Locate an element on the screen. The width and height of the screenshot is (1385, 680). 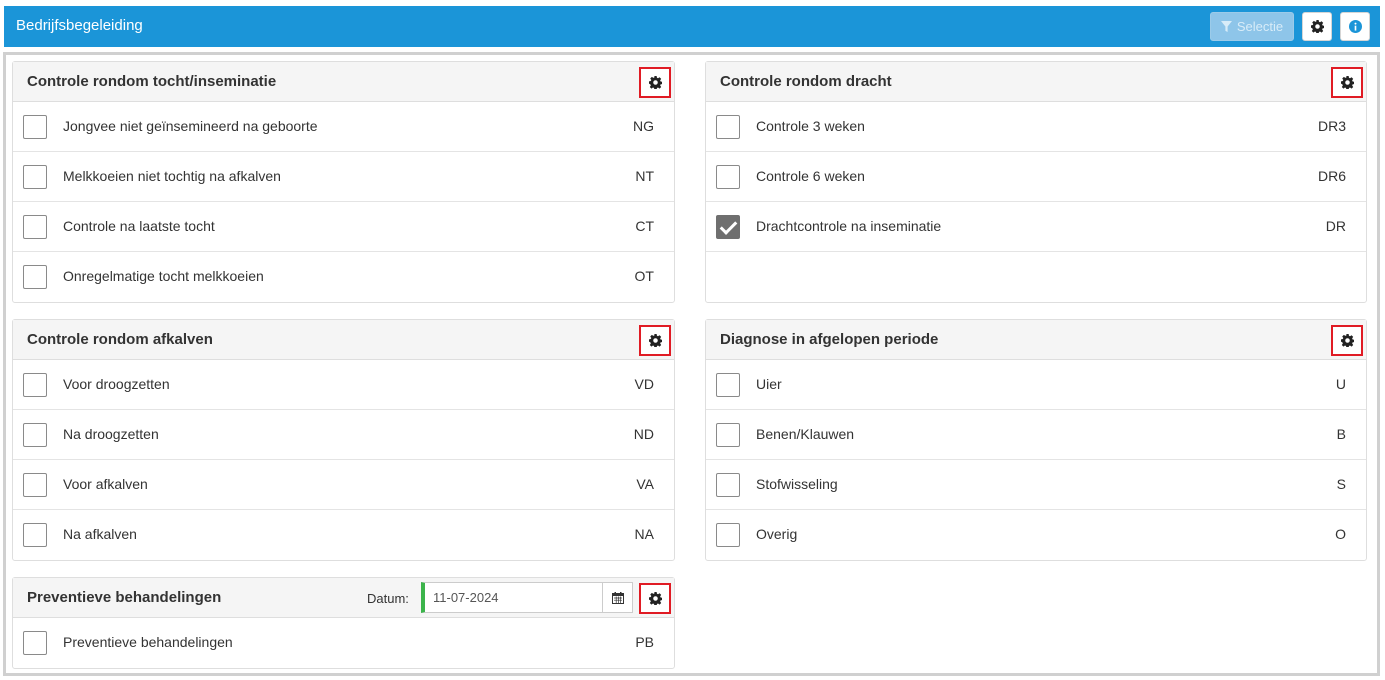
item-label: Uier is located at coordinates (769, 384).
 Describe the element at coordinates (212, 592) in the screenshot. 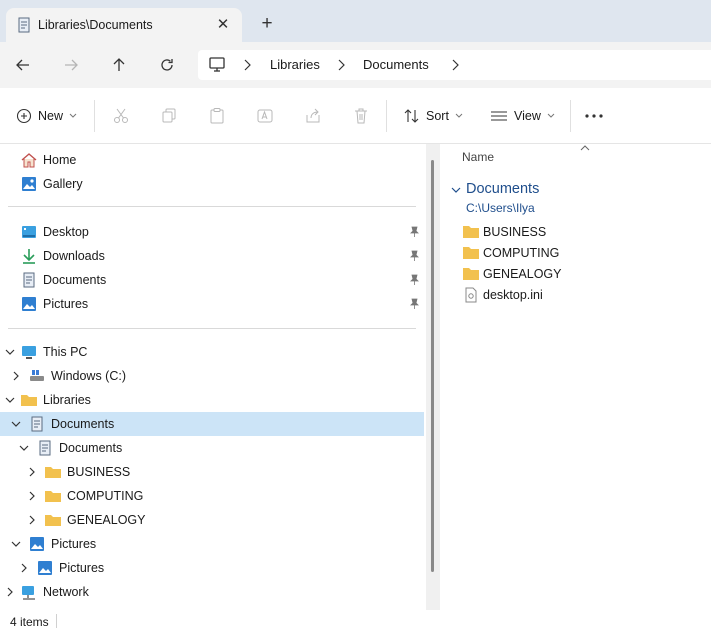

I see `nav-item-network: Network` at that location.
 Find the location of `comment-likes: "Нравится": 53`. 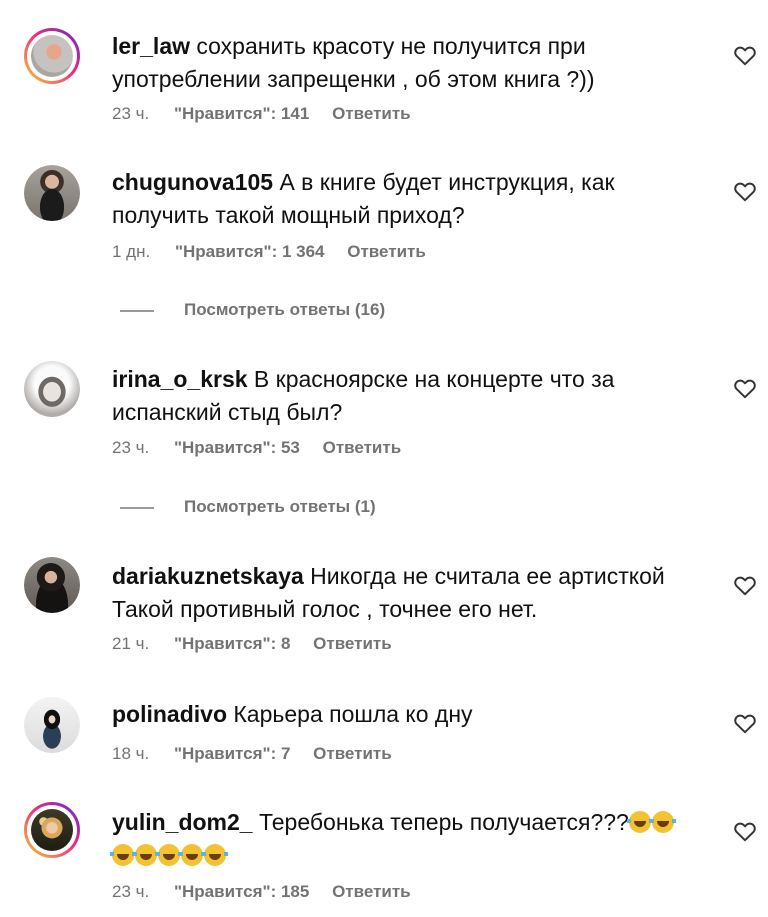

comment-likes: "Нравится": 53 is located at coordinates (237, 448).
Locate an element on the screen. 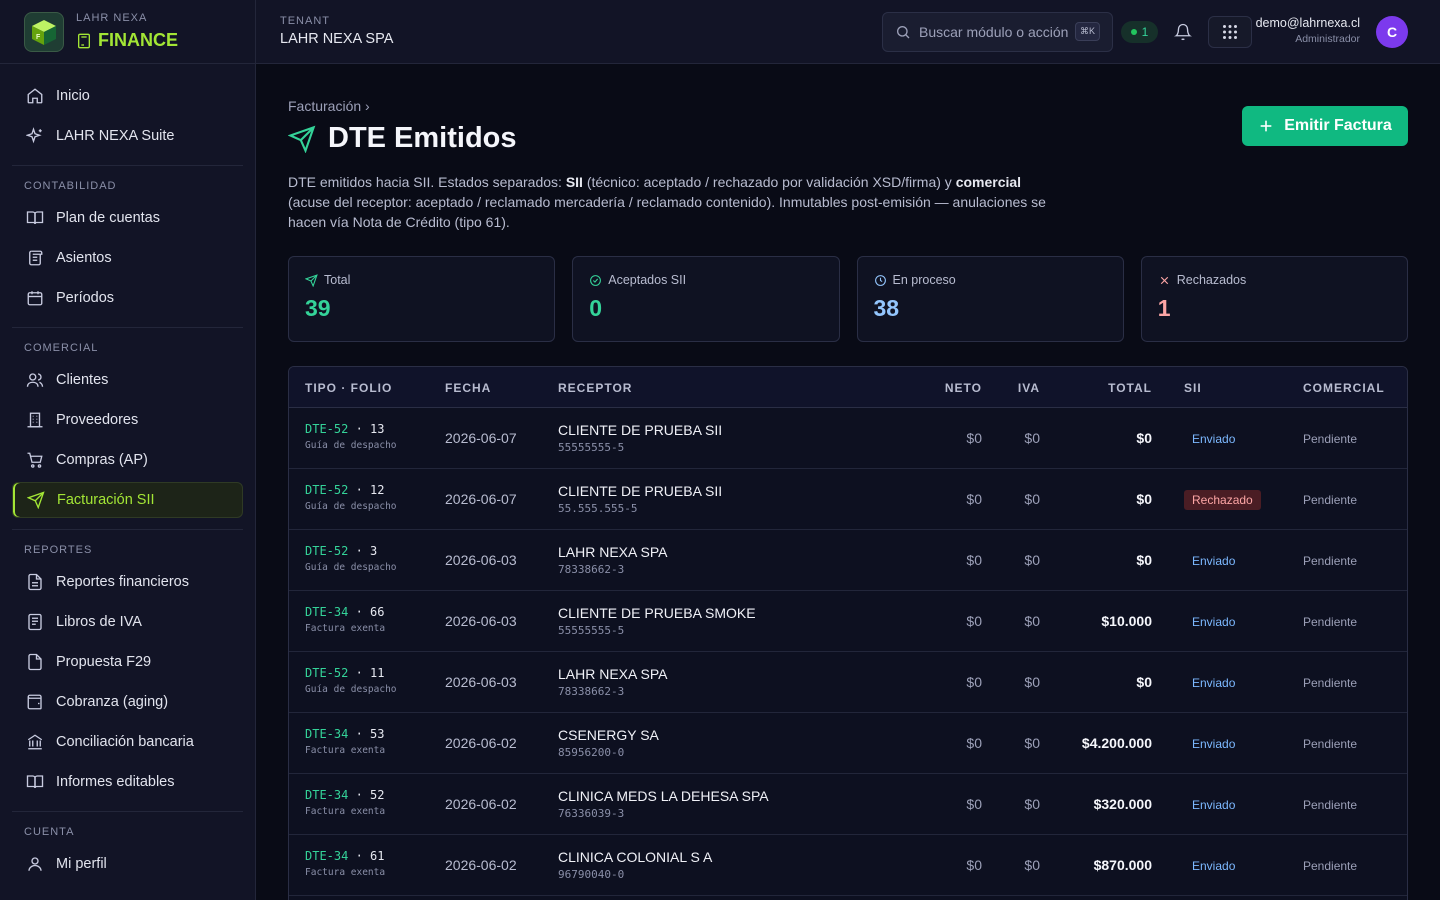  user-icon is located at coordinates (35, 864).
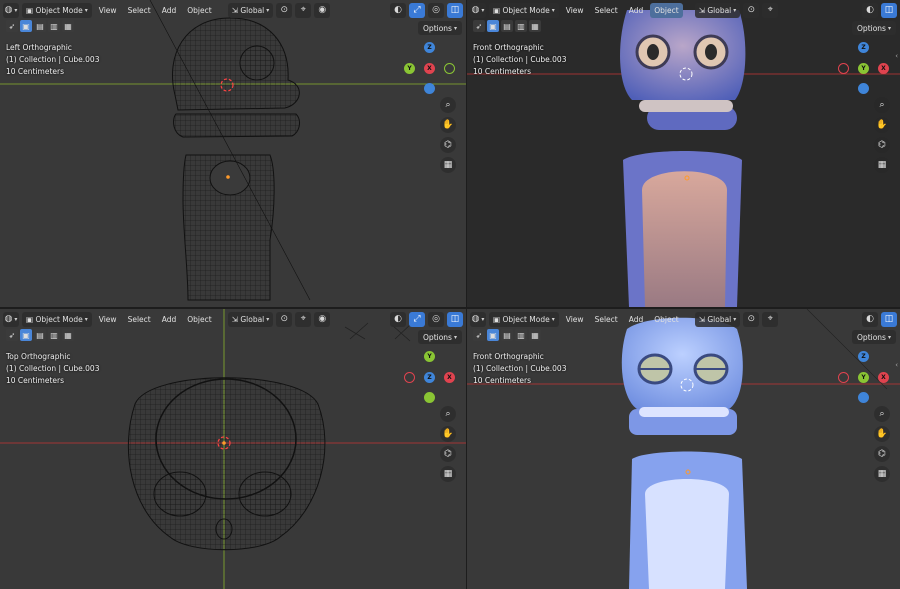 This screenshot has height=589, width=900. What do you see at coordinates (430, 68) in the screenshot?
I see `navigation-gizmo: Z Y X` at bounding box center [430, 68].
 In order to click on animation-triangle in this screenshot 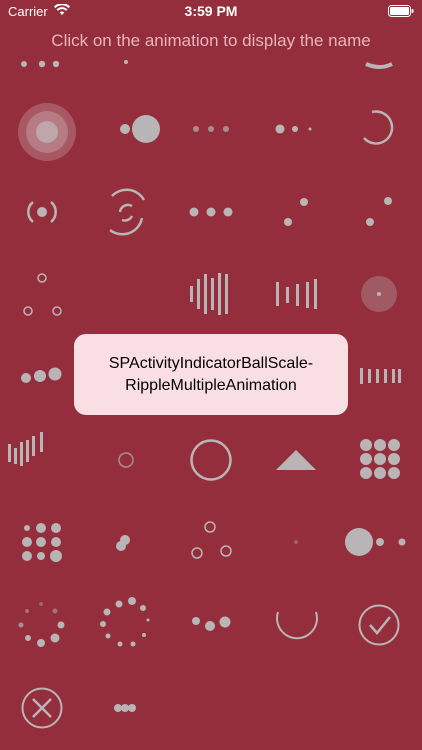, I will do `click(296, 460)`.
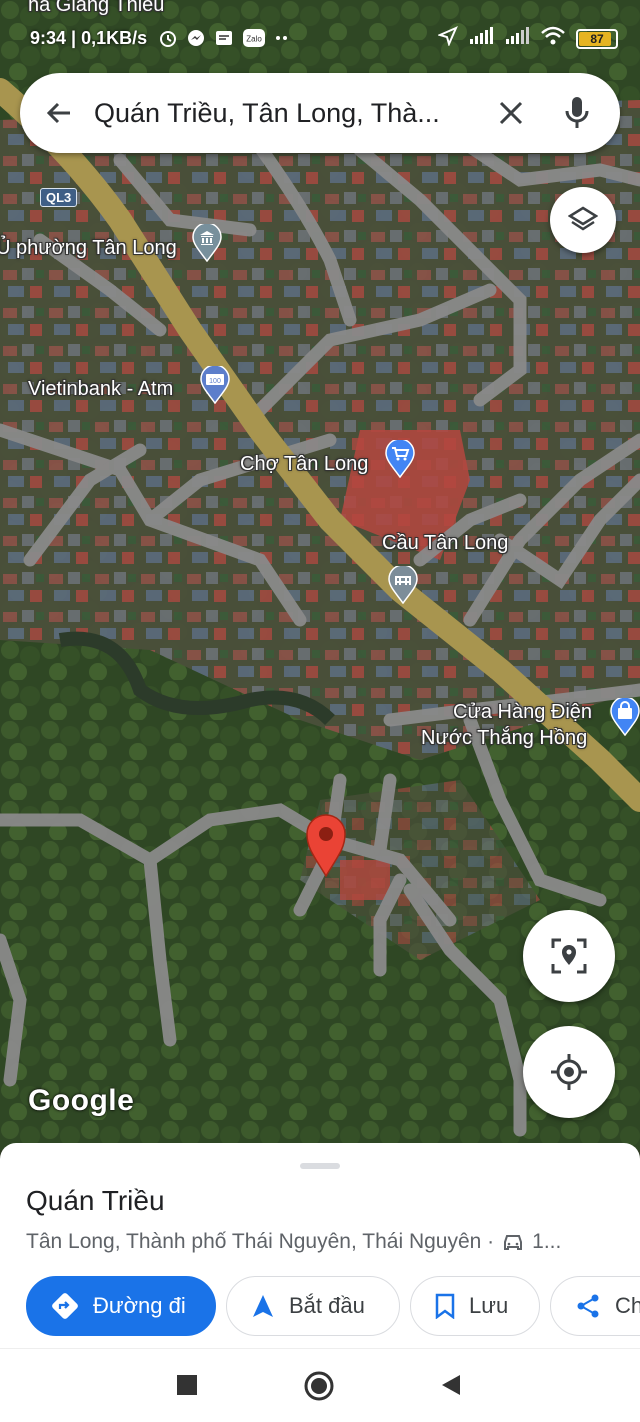 The width and height of the screenshot is (640, 1422). I want to click on home-circle-icon, so click(319, 1386).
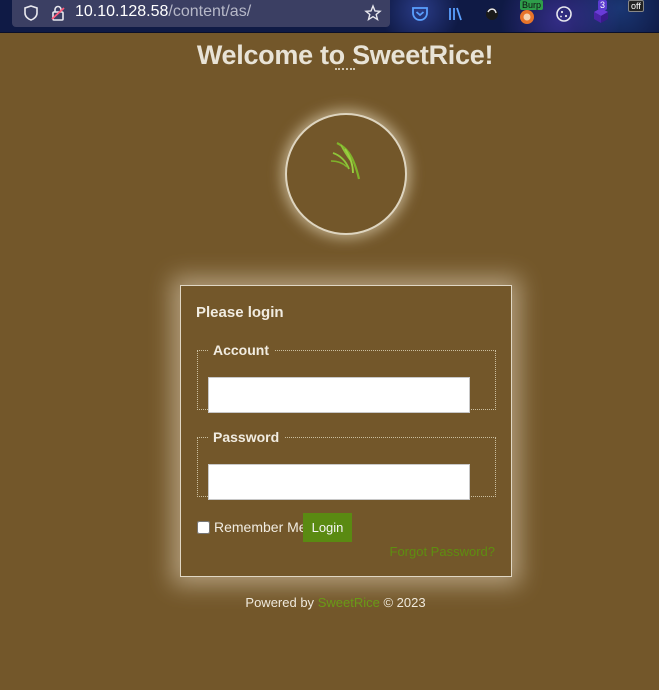 Image resolution: width=659 pixels, height=690 pixels. I want to click on password-fieldset: Password, so click(346, 464).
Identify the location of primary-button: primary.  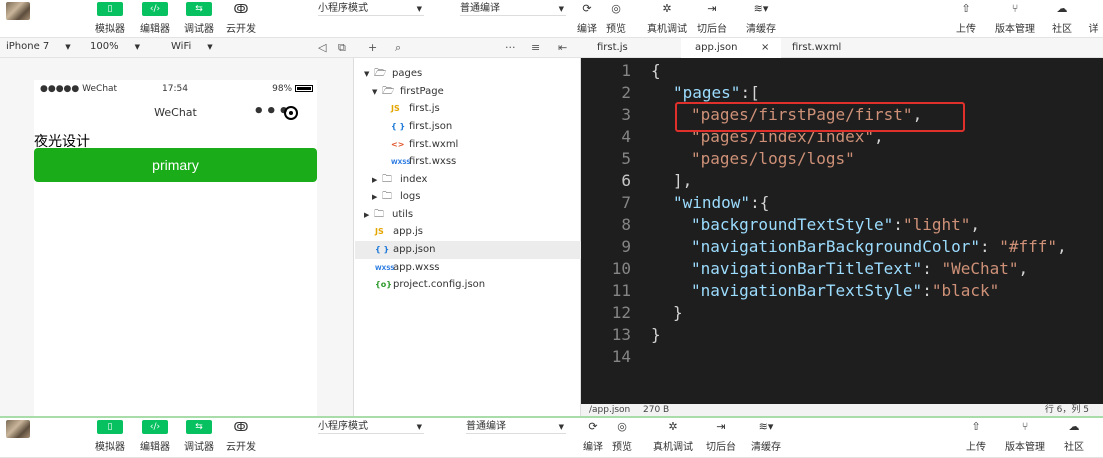
(176, 165).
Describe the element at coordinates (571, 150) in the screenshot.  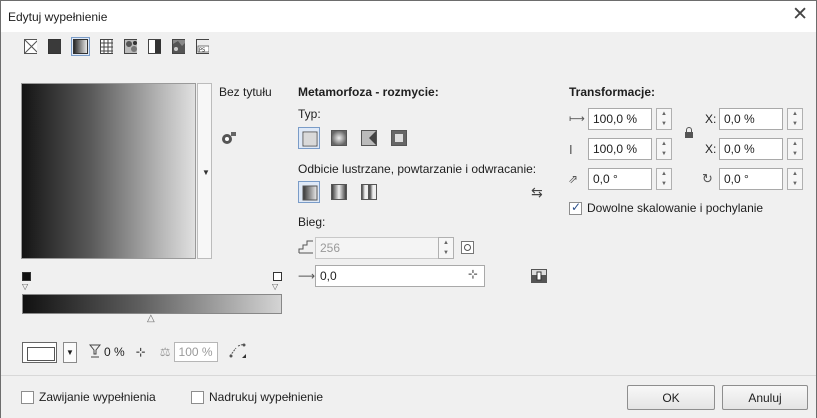
I see `height-icon: I` at that location.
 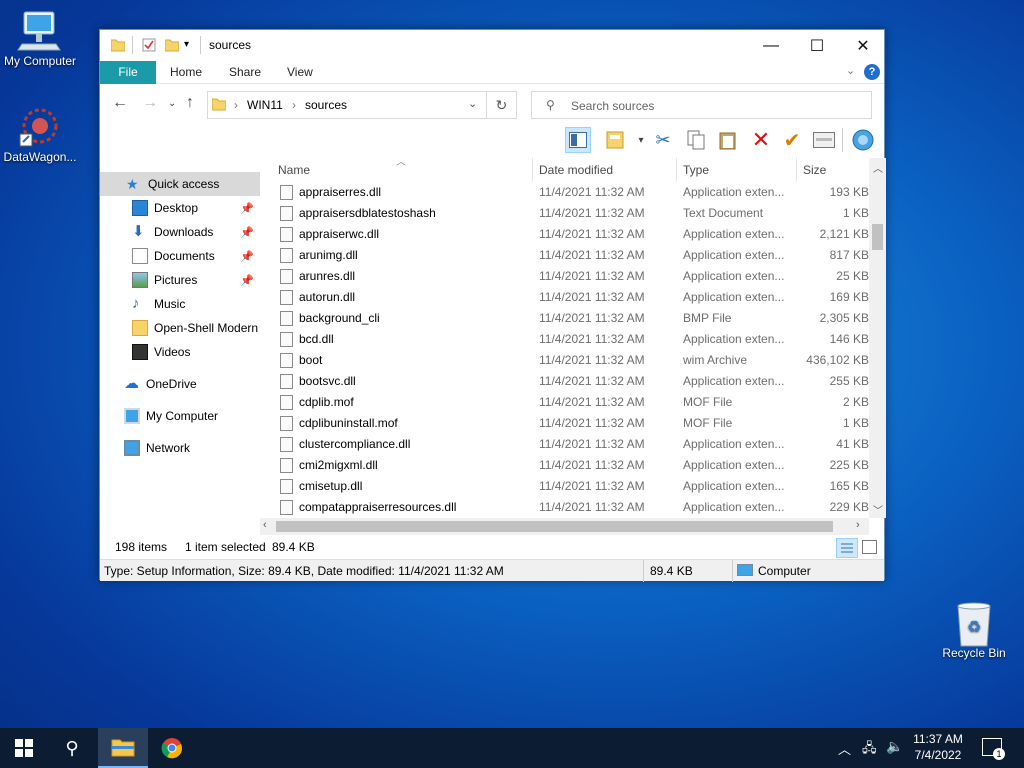 What do you see at coordinates (554, 526) in the screenshot?
I see `horizontal-scroll-thumb` at bounding box center [554, 526].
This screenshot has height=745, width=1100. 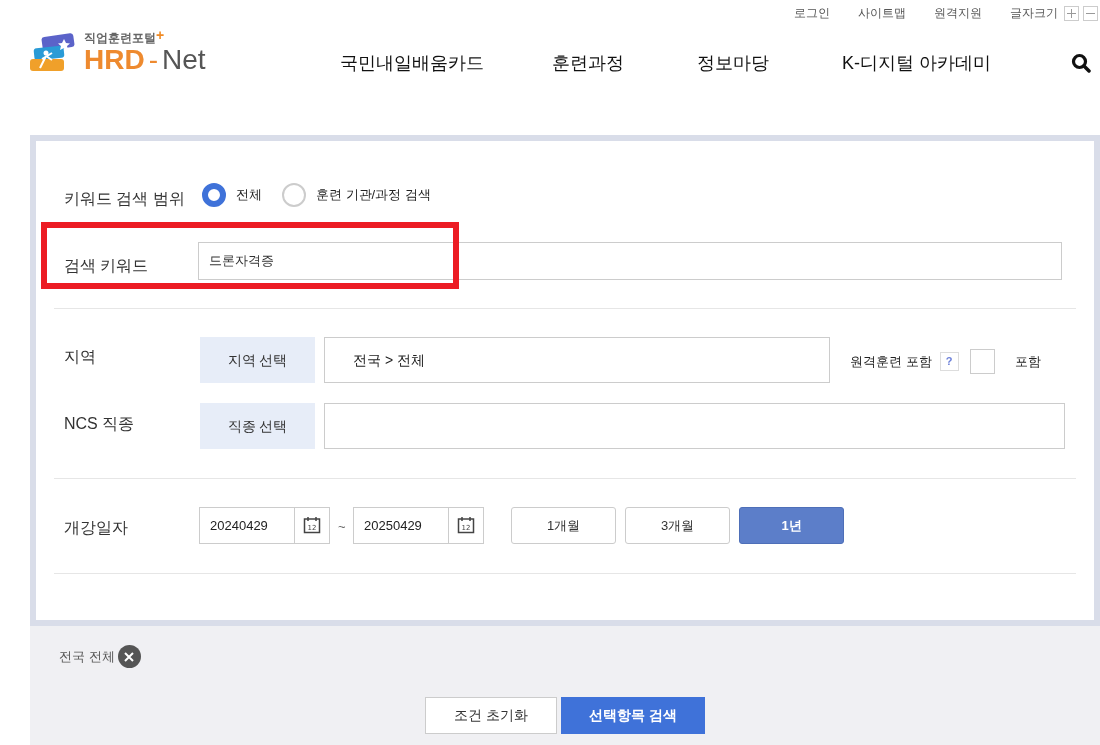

·····

> EXERCISE INSTRUCTIONS: Please present the material as a Markdown table with the columns Row and Line, starting at the line that contains "Identify the location" and ending at the end of the material. Skip blank lines and leave the pictures out.

> RESULT OF THE TASK:
| Row | Line |
|---|---|
| 1 | Identify the location of primary-button: primary.   |
| 2 | (176, 165). |
| 3 | Describe the element at coordinates (571, 150) in the screenshot.   |
| 4 | I see `height-icon: I` at that location. |
| 5 |   What do you see at coordinates (554, 526) in the screenshot? |
| 6 | I see `horizontal-scroll-thumb` at bounding box center [554, 526]. |
| 7 | This screenshot has height=745, width=1100.  |